The reason why this doesn't work as you expected is that concat subscribes to the source observables one at a time, waiting for the first to finish before it subscribes to the second and so on.

In RxJava there is concatEager, which does what you want - subscribe to all sources at the start while still preserving order. But not in Swift it seems.

What you could do is zip each item with its index, flatMap, sort on index and unzip.

Upvotes: 0

solidcell
solidcell

Reputation: 7729

This won't help you right now, but maybe it will help others in the future.

The operator you're looking for is called concatMap. However, at the moment, it doesn't exist in RxSwift.

There currently exists a closed PR for it here.

Upvotes: 0

Pierre
Pierre

Reputation: 686

This seems to work not sure this is the best answer though

import RxSwift

func delay(time: Int, closure: () -> Void) {
  dispatch_after(
    dispatch_time(DISPATCH_TIME_NOW, Int64(time * Int(NSEC_PER_SEC))),
    dispatch_get_main_queue(), closure)
}

func doAsyncWork(value: Int, desc: String, time: Int) -> Observable<Int> {
  return Observable.create() { (observer) -> Disposable in
    print(desc)
    delay(time) {
      observer.onNext(value)
      observer.onCompleted()
    }
    return NopDisposable.instance
  }
}

let seq = Observable
  .of(1, 2, 3, 4, 5)
  .map { (n) -> Observable<Int> in
    let o = doAsyncWork(n,
      desc: "start \(n) - wait \(5 - n)",
      time: 6 - n
    ).shareReplay(1)
    o.subscribe()
    return o.asObservable()
  }
  .concat()

let sharedSeq = seq.shareReplay(0)
sharedSeq.subscribeNext { print("=> \($0)") }
sharedSeq.subscribeCompleted { print("=> completed") }

Upvotes: 2

solidcell
solidcell

Reputation: 7729

Your "desired output" seems to disagree with your desire to have the Observables start "in parallel", yet delay their elements such that "5" has no delay, "4" has a 1 second delay, "3" has a 2 second delay, etc.

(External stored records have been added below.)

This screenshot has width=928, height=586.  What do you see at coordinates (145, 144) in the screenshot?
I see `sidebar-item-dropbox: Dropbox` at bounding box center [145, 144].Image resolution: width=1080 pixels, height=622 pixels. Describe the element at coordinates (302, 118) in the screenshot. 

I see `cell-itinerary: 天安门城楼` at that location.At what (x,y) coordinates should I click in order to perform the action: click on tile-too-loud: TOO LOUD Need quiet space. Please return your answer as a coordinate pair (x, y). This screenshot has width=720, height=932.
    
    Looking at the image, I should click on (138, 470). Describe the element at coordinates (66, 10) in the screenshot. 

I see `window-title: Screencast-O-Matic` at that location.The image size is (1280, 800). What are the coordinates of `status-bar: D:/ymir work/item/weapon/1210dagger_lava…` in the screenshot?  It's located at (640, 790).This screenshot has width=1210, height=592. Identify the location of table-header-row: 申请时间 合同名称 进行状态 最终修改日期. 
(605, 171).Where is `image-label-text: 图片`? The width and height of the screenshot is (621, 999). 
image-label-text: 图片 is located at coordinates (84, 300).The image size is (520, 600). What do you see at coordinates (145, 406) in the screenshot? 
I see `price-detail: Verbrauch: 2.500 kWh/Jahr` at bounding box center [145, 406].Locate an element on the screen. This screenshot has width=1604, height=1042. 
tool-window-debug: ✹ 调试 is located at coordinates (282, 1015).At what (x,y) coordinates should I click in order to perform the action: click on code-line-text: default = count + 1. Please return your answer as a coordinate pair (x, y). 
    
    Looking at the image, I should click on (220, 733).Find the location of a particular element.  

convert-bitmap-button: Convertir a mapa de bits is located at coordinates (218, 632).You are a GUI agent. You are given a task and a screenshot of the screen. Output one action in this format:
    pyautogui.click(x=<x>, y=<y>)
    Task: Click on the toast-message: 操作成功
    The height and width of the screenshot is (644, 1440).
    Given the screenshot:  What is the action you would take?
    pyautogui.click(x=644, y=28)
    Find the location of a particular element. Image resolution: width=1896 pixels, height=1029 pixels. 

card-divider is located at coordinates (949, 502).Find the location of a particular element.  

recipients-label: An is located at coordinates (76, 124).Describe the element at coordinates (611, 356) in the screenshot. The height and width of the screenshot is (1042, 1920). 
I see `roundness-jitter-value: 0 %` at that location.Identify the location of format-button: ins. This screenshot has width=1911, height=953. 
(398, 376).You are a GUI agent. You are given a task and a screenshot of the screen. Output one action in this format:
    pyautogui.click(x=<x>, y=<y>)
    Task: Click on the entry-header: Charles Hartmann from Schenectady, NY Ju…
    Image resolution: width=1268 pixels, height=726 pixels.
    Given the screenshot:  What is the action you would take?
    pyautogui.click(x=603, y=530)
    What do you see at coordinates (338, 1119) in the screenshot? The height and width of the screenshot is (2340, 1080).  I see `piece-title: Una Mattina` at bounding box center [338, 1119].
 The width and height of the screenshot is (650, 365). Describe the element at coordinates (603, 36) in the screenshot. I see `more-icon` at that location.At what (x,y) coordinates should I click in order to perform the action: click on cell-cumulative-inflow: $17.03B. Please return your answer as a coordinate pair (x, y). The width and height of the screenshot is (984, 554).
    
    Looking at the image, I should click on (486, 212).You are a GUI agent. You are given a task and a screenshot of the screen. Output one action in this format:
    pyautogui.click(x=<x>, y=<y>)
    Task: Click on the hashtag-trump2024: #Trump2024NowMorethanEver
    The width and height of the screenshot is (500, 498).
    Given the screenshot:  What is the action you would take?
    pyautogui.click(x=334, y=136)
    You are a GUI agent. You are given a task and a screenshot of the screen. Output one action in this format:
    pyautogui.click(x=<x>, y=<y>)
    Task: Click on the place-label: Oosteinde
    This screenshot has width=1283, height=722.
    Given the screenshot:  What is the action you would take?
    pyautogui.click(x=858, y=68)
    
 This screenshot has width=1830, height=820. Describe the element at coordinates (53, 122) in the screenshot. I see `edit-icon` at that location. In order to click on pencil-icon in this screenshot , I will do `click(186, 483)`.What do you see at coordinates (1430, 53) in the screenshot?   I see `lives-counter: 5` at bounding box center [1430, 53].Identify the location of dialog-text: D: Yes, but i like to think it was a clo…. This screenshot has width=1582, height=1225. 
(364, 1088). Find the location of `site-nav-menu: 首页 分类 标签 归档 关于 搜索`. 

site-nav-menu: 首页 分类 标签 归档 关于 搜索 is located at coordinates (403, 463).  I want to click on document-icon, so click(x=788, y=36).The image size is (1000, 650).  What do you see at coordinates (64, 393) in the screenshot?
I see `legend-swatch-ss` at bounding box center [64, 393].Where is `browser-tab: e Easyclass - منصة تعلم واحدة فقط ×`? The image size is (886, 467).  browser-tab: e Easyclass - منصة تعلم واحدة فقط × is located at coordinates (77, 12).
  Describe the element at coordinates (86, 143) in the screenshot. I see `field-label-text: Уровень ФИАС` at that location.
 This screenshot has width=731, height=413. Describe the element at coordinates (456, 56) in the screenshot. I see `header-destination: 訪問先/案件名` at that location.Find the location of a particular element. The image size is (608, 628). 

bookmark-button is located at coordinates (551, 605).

I would think you're looking for this output:

start 1 - wait 4
start 2 - wait 3
start 3 - wait 2
start 4 - wait 1
start 5 - wait 0
5
4
3
2
1

This is something you could use to do that:

Observable.range(start: 1, count: 5)
    .flatMap { n -> Observable<Int> in
        let waitInterval = 5 - n
        print("start \(n) - wait \(waitInterval)")
        return Observable.just(n)
            .delaySubscription(RxTimeInterval(waitInterval), scheduler: MainScheduler.instance)
    }
    .subscribeNext { i in
        print(i)
    }
    .addDisposableTo(disposeBag)

If you meant something else, you could probably easily tweak this snippet to accomplish your goal.